- _Exercise tasks_
a) According to the J.B. Hunt excerpt, what share of the company's revenue comes from intermodal shipping?
b) From the J.B. Hunt excerpt, write out everything from "Once heavily dependent" down to "the $18 billion industry.".

- _Page excerpt_
◆ ◆ ◆ ◆ ◆

Once heavily dependent on the capital-intensive truckload business, J.B. Hunt Transport has done a great job reducing its exposure to macroeconomic downturns, lowering the segment to 30% of sales from 60% a decade ago.

Today, J.B. Hunt is more of a marketing company for intermodal shipping (55% of revenue), forming excellent partnerships across the market with companies like Burlington Northern Santa Fe and Norfolk Southern (NSC, Financial). In fact, by some estimates, it has at least 25% of the $18 billion industry.

Intermodal shipping has some favorable long-term trends, including constraints on truckload capacity growth that should keep pricing stable and a switch from truck to rail to reduce costs. It’s also done a great job implementing new digital technology for online load management and carrier sourcing automation. J.B. Hunt has reached a scale where it would be very difficult for a smaller competitor to replicate its operations, which include 4,725 owned tractors and the industry’s largest fleet of 80,000 cube containers.

◆ ◆ ◆ ◆ ◆

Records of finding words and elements
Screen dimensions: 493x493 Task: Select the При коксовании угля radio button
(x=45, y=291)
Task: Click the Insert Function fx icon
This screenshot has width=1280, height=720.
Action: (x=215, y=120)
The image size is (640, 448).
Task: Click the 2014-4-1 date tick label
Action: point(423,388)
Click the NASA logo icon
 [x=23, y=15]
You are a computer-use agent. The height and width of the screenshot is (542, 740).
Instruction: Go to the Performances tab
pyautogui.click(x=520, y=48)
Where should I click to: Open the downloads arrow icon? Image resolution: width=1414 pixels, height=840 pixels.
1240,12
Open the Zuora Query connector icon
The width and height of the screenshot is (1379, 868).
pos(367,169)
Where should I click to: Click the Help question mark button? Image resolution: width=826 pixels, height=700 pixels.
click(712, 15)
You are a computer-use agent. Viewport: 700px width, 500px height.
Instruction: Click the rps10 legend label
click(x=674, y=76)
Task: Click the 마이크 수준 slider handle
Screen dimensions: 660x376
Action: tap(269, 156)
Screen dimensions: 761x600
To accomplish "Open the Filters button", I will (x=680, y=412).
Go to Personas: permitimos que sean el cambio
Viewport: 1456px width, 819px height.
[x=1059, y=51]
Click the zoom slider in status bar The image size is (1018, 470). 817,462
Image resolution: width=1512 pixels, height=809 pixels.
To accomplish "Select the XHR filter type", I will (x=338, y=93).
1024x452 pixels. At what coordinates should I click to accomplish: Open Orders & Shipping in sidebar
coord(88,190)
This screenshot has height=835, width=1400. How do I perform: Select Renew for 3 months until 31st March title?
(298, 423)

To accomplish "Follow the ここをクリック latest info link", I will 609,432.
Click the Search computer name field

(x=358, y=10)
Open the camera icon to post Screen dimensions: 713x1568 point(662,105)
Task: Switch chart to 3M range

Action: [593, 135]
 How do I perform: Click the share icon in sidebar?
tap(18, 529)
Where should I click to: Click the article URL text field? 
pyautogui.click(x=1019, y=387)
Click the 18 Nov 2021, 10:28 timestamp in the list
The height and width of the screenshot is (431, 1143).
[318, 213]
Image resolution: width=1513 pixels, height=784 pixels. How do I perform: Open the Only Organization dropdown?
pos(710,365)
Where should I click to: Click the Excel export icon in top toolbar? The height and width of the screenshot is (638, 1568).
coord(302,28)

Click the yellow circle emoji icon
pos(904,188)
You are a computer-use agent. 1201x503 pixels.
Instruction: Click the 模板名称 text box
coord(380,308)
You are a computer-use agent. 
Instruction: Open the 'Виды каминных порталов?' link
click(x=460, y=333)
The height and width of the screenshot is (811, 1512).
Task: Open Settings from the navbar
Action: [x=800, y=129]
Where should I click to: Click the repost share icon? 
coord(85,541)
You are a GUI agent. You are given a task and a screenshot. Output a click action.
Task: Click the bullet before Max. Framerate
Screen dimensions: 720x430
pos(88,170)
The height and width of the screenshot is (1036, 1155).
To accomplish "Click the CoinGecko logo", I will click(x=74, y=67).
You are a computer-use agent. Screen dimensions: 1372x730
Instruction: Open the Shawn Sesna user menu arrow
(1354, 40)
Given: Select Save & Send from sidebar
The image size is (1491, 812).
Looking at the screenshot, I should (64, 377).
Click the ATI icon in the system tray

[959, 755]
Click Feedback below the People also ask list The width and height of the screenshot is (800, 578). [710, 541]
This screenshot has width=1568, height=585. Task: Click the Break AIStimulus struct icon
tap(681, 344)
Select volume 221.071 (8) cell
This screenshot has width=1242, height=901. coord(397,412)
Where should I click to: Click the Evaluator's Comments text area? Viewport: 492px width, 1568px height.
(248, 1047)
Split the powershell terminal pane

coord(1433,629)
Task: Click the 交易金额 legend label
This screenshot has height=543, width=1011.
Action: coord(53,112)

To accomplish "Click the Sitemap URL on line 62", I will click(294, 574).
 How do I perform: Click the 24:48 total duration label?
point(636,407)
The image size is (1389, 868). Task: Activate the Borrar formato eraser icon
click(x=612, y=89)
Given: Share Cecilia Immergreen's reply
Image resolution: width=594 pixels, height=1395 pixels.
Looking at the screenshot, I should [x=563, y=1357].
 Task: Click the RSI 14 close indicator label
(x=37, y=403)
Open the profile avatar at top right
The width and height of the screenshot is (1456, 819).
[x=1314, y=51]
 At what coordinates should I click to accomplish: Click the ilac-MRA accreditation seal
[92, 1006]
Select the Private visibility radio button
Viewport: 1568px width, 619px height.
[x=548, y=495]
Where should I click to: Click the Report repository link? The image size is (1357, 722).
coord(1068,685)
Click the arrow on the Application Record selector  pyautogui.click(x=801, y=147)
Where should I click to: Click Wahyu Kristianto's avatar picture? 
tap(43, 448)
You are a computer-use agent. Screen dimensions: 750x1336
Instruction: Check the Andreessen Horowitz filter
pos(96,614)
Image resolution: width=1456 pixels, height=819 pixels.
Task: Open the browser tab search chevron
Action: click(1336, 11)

◆ ◆ ◆ ◆ ◆

- _Complete answers_
a) 55%

b)
Once heavily dependent on the capital-intensive truckload business, J.B. Hunt Transport has done a great job reducing its exposure to macroeconomic downturns, lowering the segment to 30% of sales from 60% a decade ago.

Today, J.B. Hunt is more of a marketing company for intermodal shipping (55% of revenue), forming excellent partnerships across the market with companies like Burlington Northern Santa Fe and Norfolk Southern (NSC, Financial). In fact, by some estimates, it has at least 25% of the $18 billion industry.